MATERIAL:

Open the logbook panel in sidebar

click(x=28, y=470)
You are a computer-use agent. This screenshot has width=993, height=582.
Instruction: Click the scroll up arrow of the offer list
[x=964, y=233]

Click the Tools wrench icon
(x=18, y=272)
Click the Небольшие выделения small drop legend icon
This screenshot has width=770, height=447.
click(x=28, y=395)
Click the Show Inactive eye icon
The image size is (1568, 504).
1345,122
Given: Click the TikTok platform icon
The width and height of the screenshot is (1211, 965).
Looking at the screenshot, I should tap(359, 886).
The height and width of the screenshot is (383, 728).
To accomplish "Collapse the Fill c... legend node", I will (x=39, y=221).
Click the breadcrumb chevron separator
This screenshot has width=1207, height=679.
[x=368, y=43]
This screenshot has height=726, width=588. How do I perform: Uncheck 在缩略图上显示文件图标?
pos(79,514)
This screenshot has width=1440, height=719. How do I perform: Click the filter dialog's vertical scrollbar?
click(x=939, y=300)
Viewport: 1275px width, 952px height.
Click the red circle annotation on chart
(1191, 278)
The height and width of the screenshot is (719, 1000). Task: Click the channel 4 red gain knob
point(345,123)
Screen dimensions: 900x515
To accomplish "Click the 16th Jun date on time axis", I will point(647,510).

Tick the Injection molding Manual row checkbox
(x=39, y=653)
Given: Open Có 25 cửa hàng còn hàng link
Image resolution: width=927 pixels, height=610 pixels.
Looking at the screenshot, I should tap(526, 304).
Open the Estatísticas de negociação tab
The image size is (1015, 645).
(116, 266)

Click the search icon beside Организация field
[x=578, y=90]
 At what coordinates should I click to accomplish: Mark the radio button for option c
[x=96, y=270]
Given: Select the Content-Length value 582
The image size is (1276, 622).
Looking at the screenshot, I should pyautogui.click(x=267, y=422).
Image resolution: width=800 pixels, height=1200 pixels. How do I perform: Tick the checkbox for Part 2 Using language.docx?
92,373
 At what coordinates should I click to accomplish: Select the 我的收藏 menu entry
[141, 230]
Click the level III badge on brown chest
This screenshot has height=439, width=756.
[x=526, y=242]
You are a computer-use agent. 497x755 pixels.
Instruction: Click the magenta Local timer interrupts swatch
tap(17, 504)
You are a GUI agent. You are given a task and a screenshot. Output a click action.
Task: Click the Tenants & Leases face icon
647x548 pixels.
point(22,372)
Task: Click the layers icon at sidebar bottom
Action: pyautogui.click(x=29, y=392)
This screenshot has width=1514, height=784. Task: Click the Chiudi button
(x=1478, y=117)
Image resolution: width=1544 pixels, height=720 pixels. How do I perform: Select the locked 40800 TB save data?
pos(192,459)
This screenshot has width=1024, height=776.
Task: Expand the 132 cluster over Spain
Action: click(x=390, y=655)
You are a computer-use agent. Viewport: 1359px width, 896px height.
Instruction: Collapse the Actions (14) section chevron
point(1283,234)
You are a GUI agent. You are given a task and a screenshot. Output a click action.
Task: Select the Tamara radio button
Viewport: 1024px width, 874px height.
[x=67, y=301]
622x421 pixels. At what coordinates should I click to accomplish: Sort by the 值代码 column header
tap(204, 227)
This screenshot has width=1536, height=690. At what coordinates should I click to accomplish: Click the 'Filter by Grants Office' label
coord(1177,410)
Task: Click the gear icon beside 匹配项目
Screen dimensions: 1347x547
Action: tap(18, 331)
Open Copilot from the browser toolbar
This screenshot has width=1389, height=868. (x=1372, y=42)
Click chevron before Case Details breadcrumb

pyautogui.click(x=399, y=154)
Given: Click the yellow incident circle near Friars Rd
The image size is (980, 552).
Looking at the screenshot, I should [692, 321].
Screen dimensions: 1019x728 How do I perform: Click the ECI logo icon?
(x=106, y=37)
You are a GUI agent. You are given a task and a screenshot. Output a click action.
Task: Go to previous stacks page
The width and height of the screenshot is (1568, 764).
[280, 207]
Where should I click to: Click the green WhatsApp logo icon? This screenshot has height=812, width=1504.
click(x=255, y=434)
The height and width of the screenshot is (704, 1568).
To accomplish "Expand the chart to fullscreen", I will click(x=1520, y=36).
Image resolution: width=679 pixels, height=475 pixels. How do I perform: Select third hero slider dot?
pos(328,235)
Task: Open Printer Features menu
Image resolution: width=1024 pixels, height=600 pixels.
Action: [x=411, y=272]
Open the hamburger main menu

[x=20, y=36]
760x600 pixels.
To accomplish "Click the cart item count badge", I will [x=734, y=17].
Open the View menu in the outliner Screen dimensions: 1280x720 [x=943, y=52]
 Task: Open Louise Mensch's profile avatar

GIVEN PROBLEM:
Rewrite only the part of the records that opens with the line containing "Screen dimensions: 1019x728" and closes with the line containing "click(x=255, y=434)", requests included, and adjust every coordinate in the answers by adding -49 to it.

ANSWER TO THE PROBLEM:
Screen dimensions: 1019x728 How do I perform: Click the ECI logo icon?
(x=57, y=-12)
You are a GUI agent. You are given a task and a screenshot. Output a click action.
Task: Go to previous stacks page
The width and height of the screenshot is (1568, 764).
[231, 158]
Where should I click to: Click the green WhatsApp logo icon? This screenshot has height=812, width=1504.
click(x=206, y=385)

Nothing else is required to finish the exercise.